You see, it is the basic law of supply and demand. Good prices meant lots of people got into the business of finishing pigs in confinement, which led to more pigs on the market, which drove prices lower. The largest producers could still make money because they were "efficient" while the smaller producers were forced to get bigger or get out.


And those neighbors who still raised pigs outdoors? They went out of business. You can’t raise a lot of pigs outdoors because of the logistics required. But the packing facilities would also dock the prices paid if the pigs were raised outdoors. Sometimes, they wouldn’t buy those pigs at all.

A pig raised outdoors is exposed to a natural world where life happens. Pigs like that aren’t “cookie cutter” pigs. They have led lives of random chance in the sun and the wind, and although they taste better and have better muscle tone from running around a pasture (and are arguably "happier"), they aren’t wanted by the mass market. They can’t be funneled into the machine of industry efficiently. Corporate meat packers want every pork chop from every pig to look exactly the same and be exactly the same size.
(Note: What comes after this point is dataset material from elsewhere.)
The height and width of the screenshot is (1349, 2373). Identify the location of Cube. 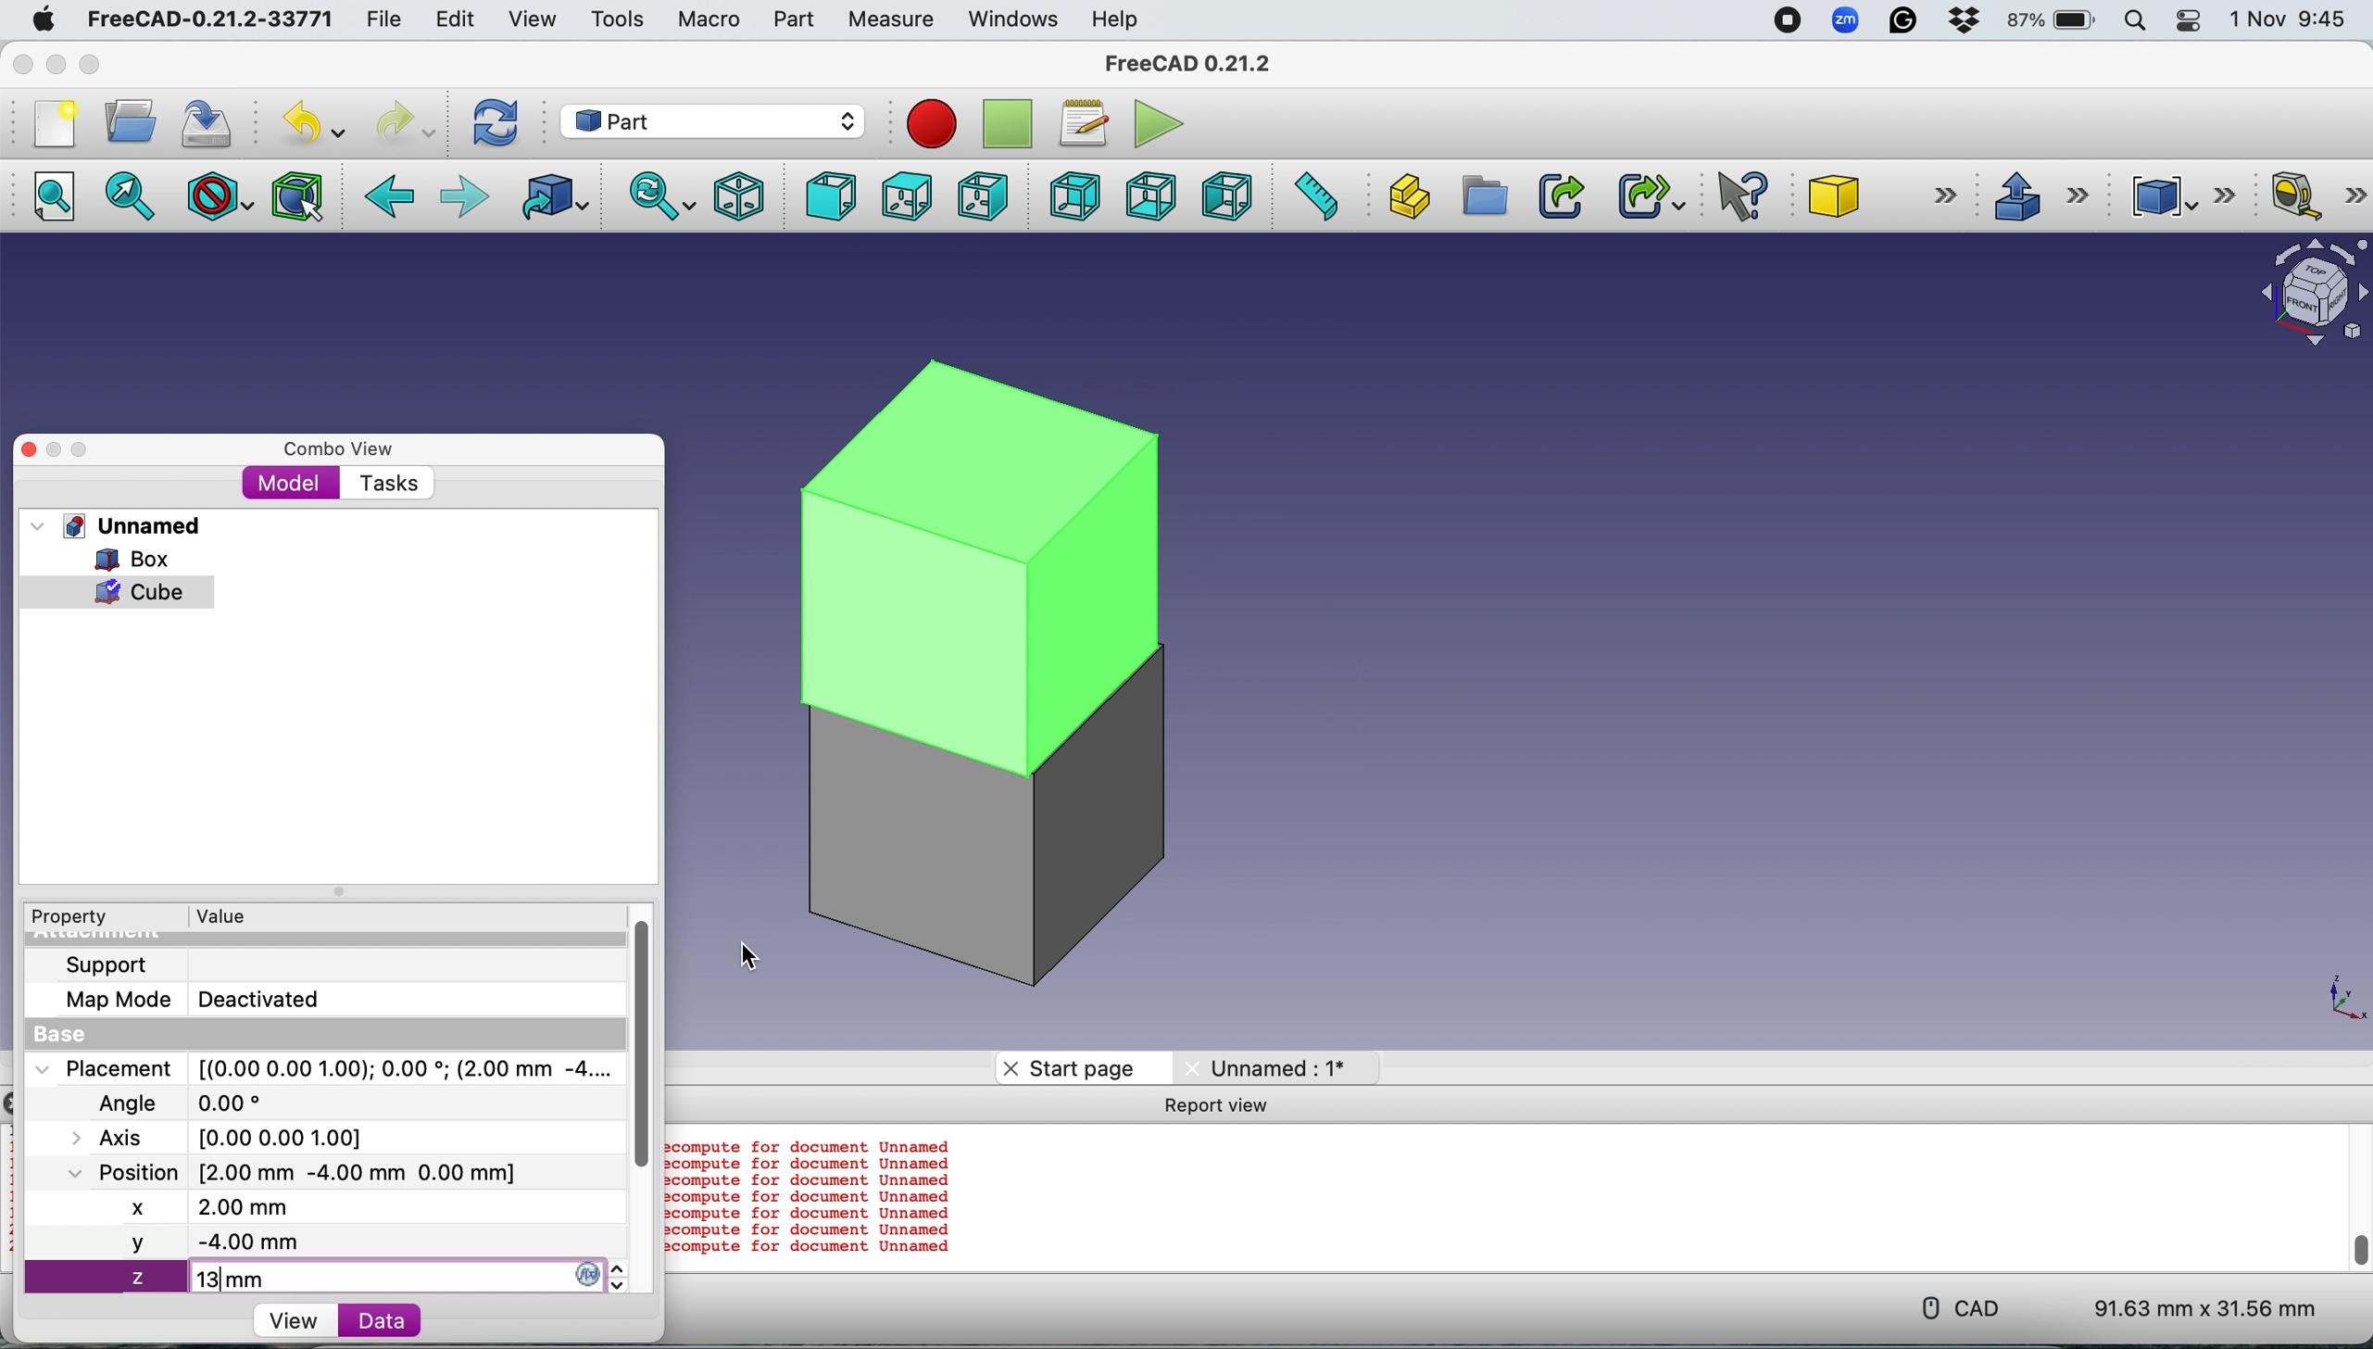
(1877, 195).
But as a result, the small feed stores and farm supply stores in the surrounding towns closed up shop. Farmers turned to growing corn and soy for the confinement units and bought seed and feed through the large seed companies where they could get the cheapest price. With less farm income flowing to the small businesses in small towns, people began to leave. Kids went to college and then on to where the jobs were, not back to run a family business or a farm.
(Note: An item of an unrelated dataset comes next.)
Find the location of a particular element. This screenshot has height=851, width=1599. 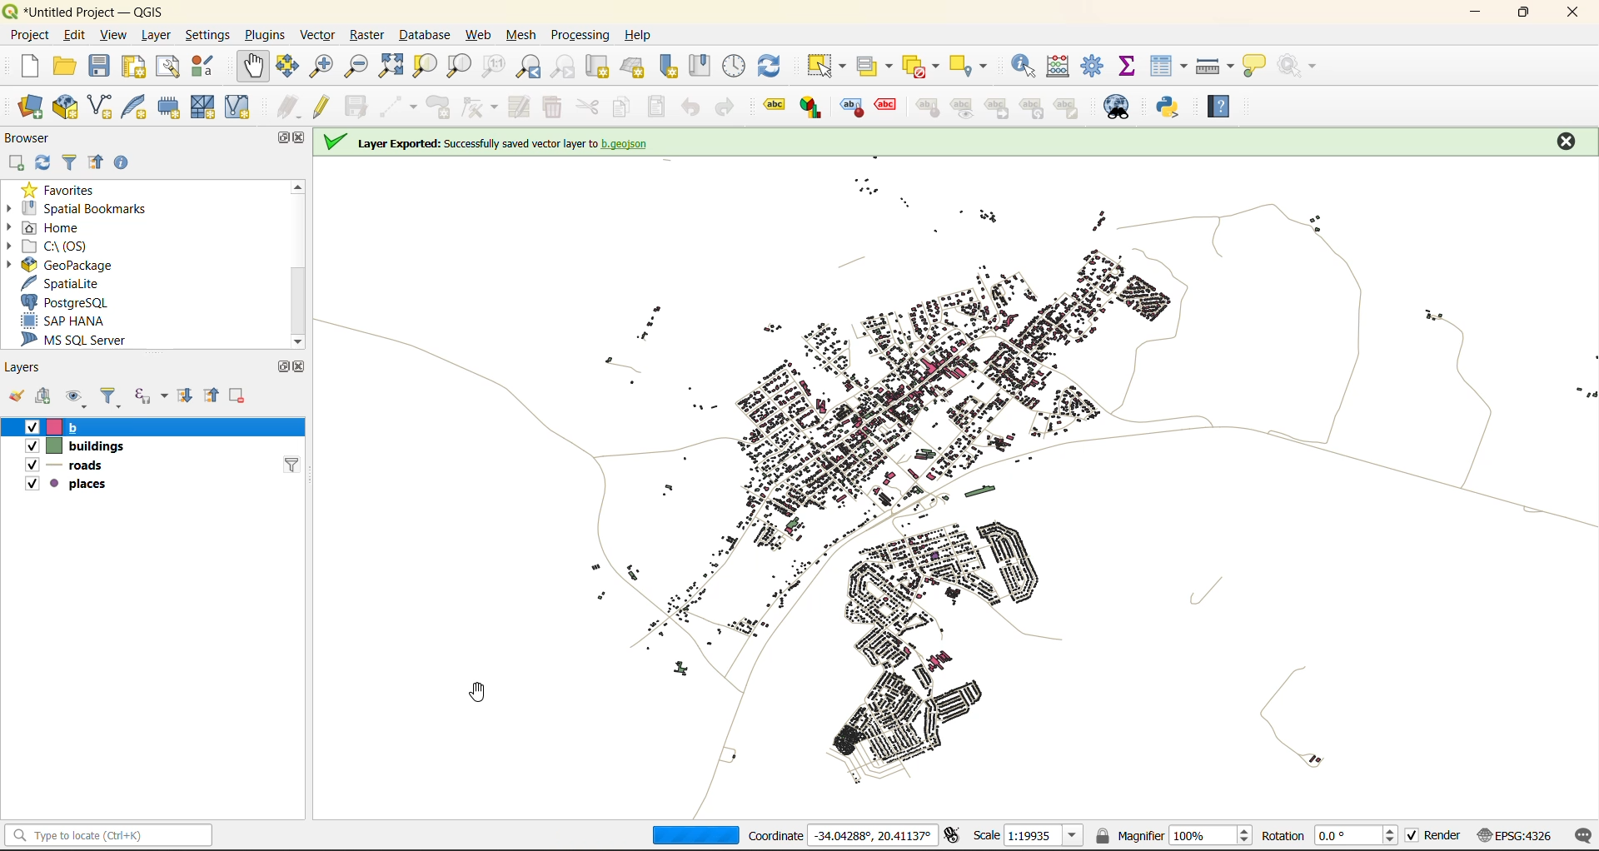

My dad saw it coming and got out of the hog business entirely just as the market collapsed in the early 1990's. It was the end of an era that had begun with my great, great grandfather James Shipp Hogeland. There had been hogs on our farm since the late 1850's, and then there were no more. I graduated college and moved west, while my sisters too left the farm for better pastures.

So why did the article by Ms. Block interest me? In it I can picture the young farmer who is finishing those 25,000 pigs per year. He is trapped in that race to be the biggest and most “efficient.” Whether he admits it or not, he is part of a system that has decimated small businesses and towns across the midwest and southeast. He is on the hamster wheel in a system that removes more and more farmers from the land, replacing them with confinement building managers.

In essence, the farmers aren’t farmers anymore. No pigs are born on the farms, no pig sets foot on the farm’s land outside the confinement unit, the “farmer” has no control over what pigs he gets or where he gets them, what he feeds them or who he sells them to. Most importantly, he cannot control how much he sells them for (and today the price is lower than it has been in almost 10 years). He does little to no business in local towns with local farm businesses, all dollars flow to the corporations that own the breeding stock, the pigs, the feed, the drugs and in the end, the farmers.

The only way to stop this that I can see is to stop eating so much meat. Don’t buy the .99 cent per pound, cookie-cutter pork chop. Find a local farmer who raises a few animals humanely and needs 8.50 per pound. Will it be financially painful and will you eat tasty meat less often? Yup. But small farmers like the one who raised your pork will be buying fencing products locally, seeds and feed supplements locally, sending their kids to school locally and buying shoes at the local shoe shop. It is a stone dropped in a farm pond that affects the entire community. And we will need more of them. If you want the top 1% in America to stop taking all the money, stop sending it to them. Buy from the little guy.

Let’s make America great again. Eat less meat. Eat better meat. Support your local small farmer.